But my issues with Dianne at the moment were the least of my worries. Today was also the day Zoe would be coming to our rehearsal to be apart of the VT for this week, where she would basically talk about me and how our family feels about Strictly. As excited as I was to be able to see her, there was those slight nervous tingles knowing that everything had to be perfect - and yet, our routine wasn't even at that point yet. I mean, what if I mess up in front of her? What will I do then? Zoe has always been somebody for me to look up to, not only as a big sister but as a role model too. Even when we were young, her opinions were considered law to me. Being so close in age, she may have just gone through something that I was only starting to experience. No matter what the situation was, she was always there for me - she was always there to help make le the right choice for myself. Which, to this day, still happens. The type of person she was becoming rubbed off on me, and maybe changed the person I am to this day.

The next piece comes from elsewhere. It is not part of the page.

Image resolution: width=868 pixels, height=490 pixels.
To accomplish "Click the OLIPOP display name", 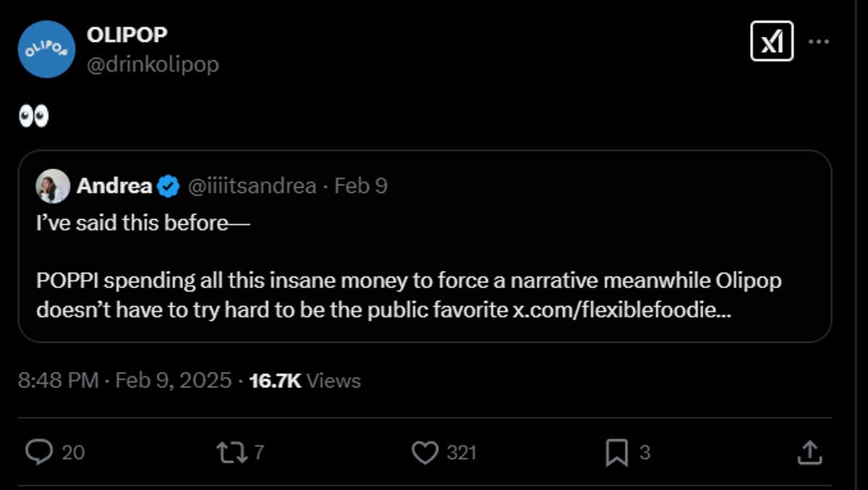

Whenever I have doubts about my career or about myself, she is always at the end of that phone call - after those couple rings, her sweet voice can be heard from the other end, already prepared to provide comfort and the best advice she can.  Her guidance helped me to come up with the "prank war" between Caspar and I, after she had seen the close relationship we had outside of the camera. That one video I decided to appear in has changed my life completely, and I owe all of that down to Zoe. I do not believe I would be where I am now without her - I especially wouldn't have believed I would be preparing for week 5 of Strictly Come Dancing. That decision she also had a great hand in as well; she pushed me to go on this amazing journey that was completely outside of my comfort zone. But she knew this the moment I asked. She knew that this type of thing was a once in a lifetime opportunity and that I needed to really push myself out of the bubble I had created. Today was really nothing to worry about - she would never judge me for a small mistake in footwork or my hold. But I couldn't help but feel those intense jitters knowing she would arrive soon.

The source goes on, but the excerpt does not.